Canadian Committee for the Theory of Machines and Mechanisms (CCToMM) is the Canadian branch of the International Federation for the Promotion of Mechanism and Machine Science (IFToMM).  As the IFToMM, the CCToMM is an organization that supports the exchange of researchers and engineers from a wide range of disciplines related to Mechanical Engineering.

Mission
To promote research and development in the field of Machines and Mechanisms by theoretical and experimental methods, along with their practical application.

History
Since its inception in 1971, CCToMM has grown to become an important part of the fabric of Canadian research in the theory of mechanisms and machines (TMM). CCToMM was founded by M.O.M. Osman, Professor of mechanical engineering at Concordia University in Montreal.
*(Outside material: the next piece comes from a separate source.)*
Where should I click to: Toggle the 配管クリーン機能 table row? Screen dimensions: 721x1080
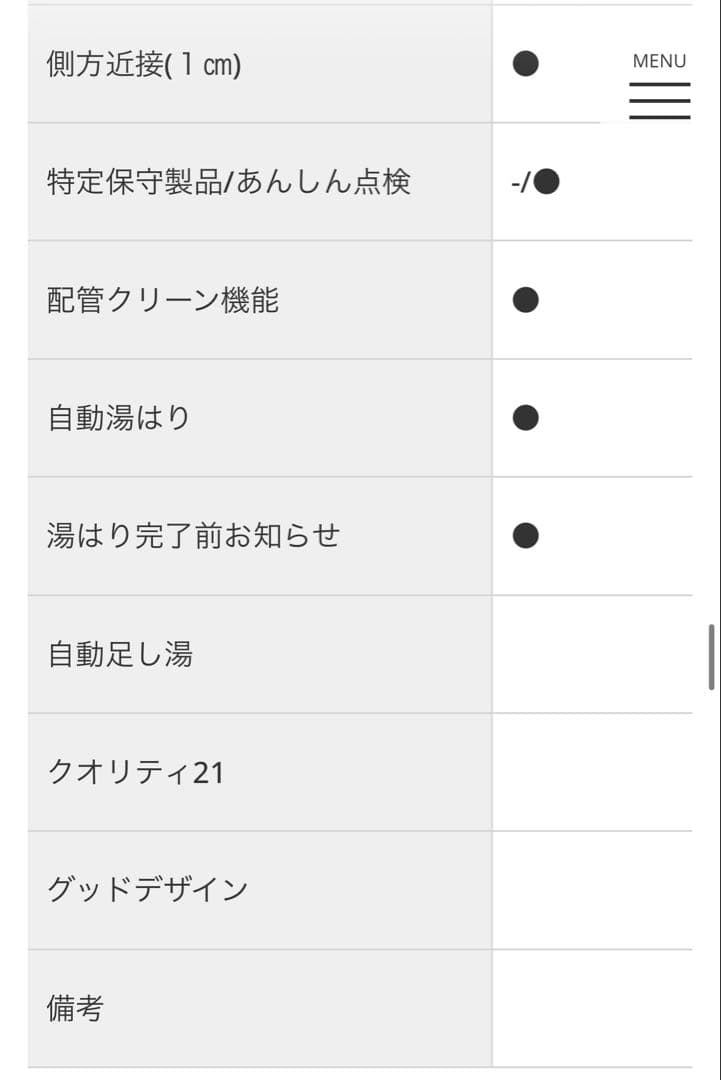(x=160, y=299)
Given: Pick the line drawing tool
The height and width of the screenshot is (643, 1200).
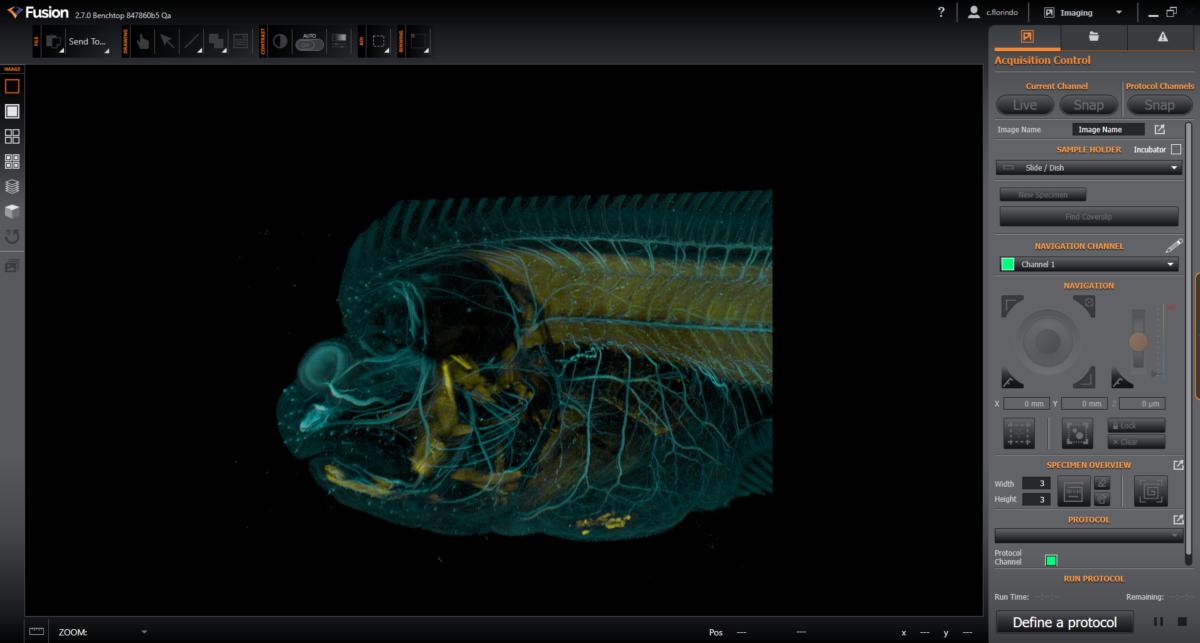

The committee was fully formed and operating on time for the ASME DETC 1976, which took place in Montreal.  The CCToMM became affiliated with the IFToMM in 1979 and has been a regular member organisation since.

The CCToMM has served the TMM community in both Canadian official languages. For example, presentations at CCToMM symposia are welcome in both the French and English languages.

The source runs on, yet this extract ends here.